- Gindiri Location within Nigeria
- Coordinates: 09°35′40″N 09°14′45″E﻿ / ﻿9.59444°N 9.24583°E
- Country: Nigeria
- State: Plateau State
- LGA: Mangu
- Elevation: 1,159 m (3,802 ft)
- Time zone: UTC+01:00 (WAT)
- Postal code: 932
- Climate: Aw

= Gindiri =

Town in Plateau State, Nigeria

Gindiri is a town in Mangu Local Government Area, Plateau State, North Central, Nigeria. The postal code of the area is 932. The town sits on an elevation of 1159 m above sea level.

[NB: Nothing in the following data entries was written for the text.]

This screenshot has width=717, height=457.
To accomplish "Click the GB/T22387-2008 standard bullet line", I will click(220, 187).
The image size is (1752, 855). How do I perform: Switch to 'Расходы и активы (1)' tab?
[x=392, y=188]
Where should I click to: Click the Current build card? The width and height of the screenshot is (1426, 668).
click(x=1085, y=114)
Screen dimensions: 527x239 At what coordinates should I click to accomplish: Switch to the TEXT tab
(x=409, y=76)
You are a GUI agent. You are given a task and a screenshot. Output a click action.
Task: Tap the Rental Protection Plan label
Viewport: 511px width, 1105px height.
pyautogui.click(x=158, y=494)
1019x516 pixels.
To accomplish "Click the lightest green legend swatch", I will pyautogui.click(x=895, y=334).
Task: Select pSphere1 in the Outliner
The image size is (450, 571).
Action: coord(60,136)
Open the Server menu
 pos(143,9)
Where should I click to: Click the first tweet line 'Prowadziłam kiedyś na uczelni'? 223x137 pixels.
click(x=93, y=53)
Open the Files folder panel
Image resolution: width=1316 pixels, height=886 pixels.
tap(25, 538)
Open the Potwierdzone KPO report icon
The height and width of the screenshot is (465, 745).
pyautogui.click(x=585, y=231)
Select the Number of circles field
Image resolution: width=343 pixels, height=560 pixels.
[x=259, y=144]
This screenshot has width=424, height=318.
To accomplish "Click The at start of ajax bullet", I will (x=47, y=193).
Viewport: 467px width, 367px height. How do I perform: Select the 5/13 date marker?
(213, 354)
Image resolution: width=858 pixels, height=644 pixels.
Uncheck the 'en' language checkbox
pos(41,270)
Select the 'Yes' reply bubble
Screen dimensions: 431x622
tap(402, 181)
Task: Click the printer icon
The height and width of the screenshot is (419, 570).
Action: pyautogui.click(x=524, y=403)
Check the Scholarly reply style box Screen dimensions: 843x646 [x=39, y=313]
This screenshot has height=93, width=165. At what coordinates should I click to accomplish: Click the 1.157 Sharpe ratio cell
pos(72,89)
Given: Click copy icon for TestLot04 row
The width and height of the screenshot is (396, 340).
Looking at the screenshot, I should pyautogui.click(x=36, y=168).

The town is the headquarters of the Pyem Chiefdom.

==Education==
Gindiri is home to institutions like:
- Girls' High School, Gindiri (established 1958)
- Boys' Secondary School, Gindiri (established 1950)
- Government Secondary School (GSS), Bwalbwang, Gindiri.
- Plateau State College of Education, Gindiri
- Gindiri Theological Seminary
- Teachers' Training College, Gindiri (established 1935)

==Traditional stool==
Gindiri is the seat of the Pyem Chiefdom. The Sum Pyem as of 2021 was Sum Charles Mato Dakat, a second class chief.